(Recorded data)
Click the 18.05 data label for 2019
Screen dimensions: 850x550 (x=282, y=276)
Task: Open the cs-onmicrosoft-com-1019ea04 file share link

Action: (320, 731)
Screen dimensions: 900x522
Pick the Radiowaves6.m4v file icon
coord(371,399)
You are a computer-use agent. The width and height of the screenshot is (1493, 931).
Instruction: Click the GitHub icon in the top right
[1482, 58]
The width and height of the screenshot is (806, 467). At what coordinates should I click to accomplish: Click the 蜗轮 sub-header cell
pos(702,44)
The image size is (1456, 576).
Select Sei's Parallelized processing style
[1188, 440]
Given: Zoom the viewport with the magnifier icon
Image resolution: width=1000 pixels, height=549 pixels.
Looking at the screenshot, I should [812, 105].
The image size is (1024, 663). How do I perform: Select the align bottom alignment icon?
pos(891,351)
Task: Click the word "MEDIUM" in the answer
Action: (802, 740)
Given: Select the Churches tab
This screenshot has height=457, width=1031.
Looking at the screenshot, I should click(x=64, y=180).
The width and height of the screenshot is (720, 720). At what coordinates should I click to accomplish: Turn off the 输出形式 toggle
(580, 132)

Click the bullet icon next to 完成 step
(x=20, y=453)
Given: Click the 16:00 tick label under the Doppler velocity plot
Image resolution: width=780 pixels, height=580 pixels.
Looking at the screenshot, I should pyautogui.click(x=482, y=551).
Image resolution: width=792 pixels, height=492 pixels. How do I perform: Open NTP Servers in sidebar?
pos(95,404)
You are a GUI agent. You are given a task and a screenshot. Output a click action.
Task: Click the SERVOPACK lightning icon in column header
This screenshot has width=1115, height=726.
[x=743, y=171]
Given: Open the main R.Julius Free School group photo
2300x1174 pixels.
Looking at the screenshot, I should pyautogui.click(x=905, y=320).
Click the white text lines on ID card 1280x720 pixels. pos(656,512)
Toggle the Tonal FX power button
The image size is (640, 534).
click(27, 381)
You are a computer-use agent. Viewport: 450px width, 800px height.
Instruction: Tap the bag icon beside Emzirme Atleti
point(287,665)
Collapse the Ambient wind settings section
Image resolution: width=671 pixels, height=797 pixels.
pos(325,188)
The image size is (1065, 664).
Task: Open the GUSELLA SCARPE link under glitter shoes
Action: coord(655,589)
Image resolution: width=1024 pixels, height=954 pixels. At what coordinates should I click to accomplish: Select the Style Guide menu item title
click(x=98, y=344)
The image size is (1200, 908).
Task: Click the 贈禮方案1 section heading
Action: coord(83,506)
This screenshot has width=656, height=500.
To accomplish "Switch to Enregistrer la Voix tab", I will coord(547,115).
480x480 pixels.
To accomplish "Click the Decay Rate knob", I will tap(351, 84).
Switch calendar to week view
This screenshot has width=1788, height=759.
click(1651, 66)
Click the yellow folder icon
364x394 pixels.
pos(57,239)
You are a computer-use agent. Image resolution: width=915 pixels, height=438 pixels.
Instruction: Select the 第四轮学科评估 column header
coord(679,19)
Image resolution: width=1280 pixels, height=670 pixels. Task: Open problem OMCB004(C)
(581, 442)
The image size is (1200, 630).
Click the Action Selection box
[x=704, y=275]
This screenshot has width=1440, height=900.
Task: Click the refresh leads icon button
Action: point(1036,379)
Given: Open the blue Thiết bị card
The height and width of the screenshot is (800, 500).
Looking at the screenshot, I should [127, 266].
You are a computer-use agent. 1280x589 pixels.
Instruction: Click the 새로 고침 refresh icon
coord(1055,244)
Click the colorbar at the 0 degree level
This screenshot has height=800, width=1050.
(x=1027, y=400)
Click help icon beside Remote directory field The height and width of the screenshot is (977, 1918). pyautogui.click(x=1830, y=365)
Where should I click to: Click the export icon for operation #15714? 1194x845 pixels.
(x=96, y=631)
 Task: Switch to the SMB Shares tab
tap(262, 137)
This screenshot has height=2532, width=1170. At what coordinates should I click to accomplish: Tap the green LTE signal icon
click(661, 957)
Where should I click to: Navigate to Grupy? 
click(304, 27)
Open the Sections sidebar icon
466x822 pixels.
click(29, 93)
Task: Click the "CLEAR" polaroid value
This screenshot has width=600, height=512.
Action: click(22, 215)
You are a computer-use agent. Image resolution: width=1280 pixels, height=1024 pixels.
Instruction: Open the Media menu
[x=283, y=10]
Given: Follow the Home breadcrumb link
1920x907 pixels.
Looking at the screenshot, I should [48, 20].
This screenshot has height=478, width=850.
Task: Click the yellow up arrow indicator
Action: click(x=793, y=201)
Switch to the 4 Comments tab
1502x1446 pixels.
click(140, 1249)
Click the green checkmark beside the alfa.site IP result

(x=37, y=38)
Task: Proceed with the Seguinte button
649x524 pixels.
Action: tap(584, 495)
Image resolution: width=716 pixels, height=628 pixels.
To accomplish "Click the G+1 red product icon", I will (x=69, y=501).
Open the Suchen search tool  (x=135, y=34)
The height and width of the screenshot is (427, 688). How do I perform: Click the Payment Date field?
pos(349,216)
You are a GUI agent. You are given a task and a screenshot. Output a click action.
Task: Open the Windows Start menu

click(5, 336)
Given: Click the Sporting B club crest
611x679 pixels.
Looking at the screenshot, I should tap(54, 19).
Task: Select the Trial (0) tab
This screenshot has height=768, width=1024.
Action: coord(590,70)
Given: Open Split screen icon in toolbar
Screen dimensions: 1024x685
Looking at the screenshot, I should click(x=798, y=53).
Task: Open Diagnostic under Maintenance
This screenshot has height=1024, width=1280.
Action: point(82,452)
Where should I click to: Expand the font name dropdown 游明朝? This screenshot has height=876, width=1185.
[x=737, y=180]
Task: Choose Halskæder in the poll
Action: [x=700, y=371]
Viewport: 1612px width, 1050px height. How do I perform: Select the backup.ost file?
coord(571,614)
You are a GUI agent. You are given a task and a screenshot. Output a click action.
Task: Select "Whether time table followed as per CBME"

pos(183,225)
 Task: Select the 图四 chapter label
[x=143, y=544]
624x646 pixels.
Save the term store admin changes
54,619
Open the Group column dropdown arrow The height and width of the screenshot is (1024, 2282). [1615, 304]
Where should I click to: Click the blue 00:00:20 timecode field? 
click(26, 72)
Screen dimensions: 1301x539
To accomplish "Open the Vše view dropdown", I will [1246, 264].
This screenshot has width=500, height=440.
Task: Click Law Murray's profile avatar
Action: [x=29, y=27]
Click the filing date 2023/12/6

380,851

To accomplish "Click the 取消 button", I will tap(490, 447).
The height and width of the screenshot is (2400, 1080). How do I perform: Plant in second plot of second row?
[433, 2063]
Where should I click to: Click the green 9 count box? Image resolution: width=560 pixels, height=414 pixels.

*INSTRUCTIONS FOR THE TASK*. Transcribe, exactly and without additions, the lines of the records above, beginning with the line that contains "Screen dimensions: 900x522" and ending with the line that contains "You are a computer-use agent. Viewport: 450px", both included.

*RESULT OF THE TASK*.
Screen dimensions: 900x522
Pick the Radiowaves6.m4v file icon
coord(371,399)
You are a computer-use agent. The width and height of the screenshot is (1493, 931).
Instruction: Click the GitHub icon in the top right
[1482, 58]
The width and height of the screenshot is (806, 467). At what coordinates should I click to accomplish: Click the 蜗轮 sub-header cell
pos(702,44)
The image size is (1456, 576).
Select Sei's Parallelized processing style
[1188, 440]
Given: Zoom the viewport with the magnifier icon
Image resolution: width=1000 pixels, height=549 pixels.
Looking at the screenshot, I should [812, 105].
The image size is (1024, 663). How do I perform: Select the align bottom alignment icon?
pos(891,351)
Task: Click the word "MEDIUM" in the answer
Action: (802, 740)
Given: Select the Churches tab
This screenshot has height=457, width=1031.
Looking at the screenshot, I should click(x=64, y=180).
The width and height of the screenshot is (720, 720). At what coordinates should I click to accomplish: Turn off the 输出形式 toggle
(580, 132)

Click the bullet icon next to 完成 step
(x=20, y=453)
Given: Click the 16:00 tick label under the Doppler velocity plot
Image resolution: width=780 pixels, height=580 pixels.
Looking at the screenshot, I should pyautogui.click(x=482, y=551).
Image resolution: width=792 pixels, height=492 pixels. How do I perform: Open NTP Servers in sidebar?
pos(95,404)
You are a GUI agent. You are given a task and a screenshot. Output a click action.
Task: Click the SERVOPACK lightning icon in column header
This screenshot has width=1115, height=726.
[x=743, y=171]
Given: Open the main R.Julius Free School group photo
2300x1174 pixels.
Looking at the screenshot, I should pyautogui.click(x=905, y=320).
Click the white text lines on ID card 1280x720 pixels. pos(656,512)
Toggle the Tonal FX power button
The image size is (640, 534).
click(27, 381)
You are a computer-use agent. Viewport: 450px width, 800px height.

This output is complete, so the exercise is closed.